El componente de mayor solidez financiera se corporizó a través del respaldo directo de los organismos multilaterales de crédito. El proyecto incorpora una garantía en estructuración del BID por 200 millones de dólares, diseñada bajo estándares internacionales de project finance. El aporte del Banco Interamericano de Desarrollo tiene un peso institucional decisivo: al tratarse de un ente global, cualquier alteración contractual posterior por parte del Estado argentino activaría de forma automática cláusulas de default cruzado sobre el resto de las obligaciones soberanas.

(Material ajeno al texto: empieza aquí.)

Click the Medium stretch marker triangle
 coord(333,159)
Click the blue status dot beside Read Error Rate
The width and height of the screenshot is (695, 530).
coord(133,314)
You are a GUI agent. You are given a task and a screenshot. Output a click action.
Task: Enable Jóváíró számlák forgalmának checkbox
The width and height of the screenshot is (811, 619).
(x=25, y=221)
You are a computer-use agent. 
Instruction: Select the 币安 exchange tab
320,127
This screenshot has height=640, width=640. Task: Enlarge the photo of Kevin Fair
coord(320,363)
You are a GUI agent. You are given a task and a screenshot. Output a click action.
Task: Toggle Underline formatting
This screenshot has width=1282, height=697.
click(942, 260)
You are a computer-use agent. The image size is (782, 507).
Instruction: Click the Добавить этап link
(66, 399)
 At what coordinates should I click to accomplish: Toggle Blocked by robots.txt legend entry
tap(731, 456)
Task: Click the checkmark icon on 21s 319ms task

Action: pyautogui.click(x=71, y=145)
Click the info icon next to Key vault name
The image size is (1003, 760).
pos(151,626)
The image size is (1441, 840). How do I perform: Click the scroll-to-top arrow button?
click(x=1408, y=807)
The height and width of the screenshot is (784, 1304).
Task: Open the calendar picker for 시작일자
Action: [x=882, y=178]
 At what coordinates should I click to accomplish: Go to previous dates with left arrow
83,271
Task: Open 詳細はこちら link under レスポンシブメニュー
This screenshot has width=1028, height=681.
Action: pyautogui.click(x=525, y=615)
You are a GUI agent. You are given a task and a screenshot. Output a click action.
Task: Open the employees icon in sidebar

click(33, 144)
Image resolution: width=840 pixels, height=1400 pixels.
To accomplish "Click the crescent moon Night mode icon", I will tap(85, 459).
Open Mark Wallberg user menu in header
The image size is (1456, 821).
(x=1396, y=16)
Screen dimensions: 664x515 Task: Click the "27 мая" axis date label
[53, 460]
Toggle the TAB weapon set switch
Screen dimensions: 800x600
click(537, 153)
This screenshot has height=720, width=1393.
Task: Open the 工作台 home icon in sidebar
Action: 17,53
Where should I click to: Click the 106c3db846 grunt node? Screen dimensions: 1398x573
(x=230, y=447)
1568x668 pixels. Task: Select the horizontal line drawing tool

En el plano geopolítico, la licitación reeditó la polémica restricción que bloquea el avance de las potencias de Oriente en áreas críticas de seguridad nacional. El pliego establece una estricta cláusula anti-China que prohíbe la postulación de empresas sujetas al control directo o indirecto de Estados soberanos. Aunque la medida veda el rol de contratistas principales u operadores a los gigantes corporativos estatales chinos, la normativa deja una hendija de negociación al permitir que intervengan únicamente bajo la modalidad de subcontratistas secundarios.
La ingeniería del pliego también introdujo filtros de transparencia sumamente severos que angostan de forma dramática el universo de oferentes domésticos. Los requisitos formales determinan que no podrán participar firmas con directores o accionistas procesados por supuestos delitos contra la administración pública. Esta condición, inédita para licitaciones de infraestructura en el país en las últimas tres décadas, busca apartar las viejas prácticas corporativas locales, garantizando un marco de competencia regido bajo estrictos parámetros de auditoría externa y arbitrajes internacionales en el exterior.
Finalmente, el resultado de AMBA I funcionará como el gran caso testigo de la gestión libertaria para el resto de la matriz energética federal. Esta obra, que prevé el tendido de 270 kilómetros de nuevas líneas de alta tensión para sumar 2.000 megavatios de capacidad, representa el primer paso de un plan estratégico mucho más ambicioso. La Casa Rosada proyecta un paquete total de 16 obras de transporte eléctrico que demandarán desembolsos superiores a los 6.600 millones de dólares, marcando el inicio de un recambio de infraestructura sin precedentes.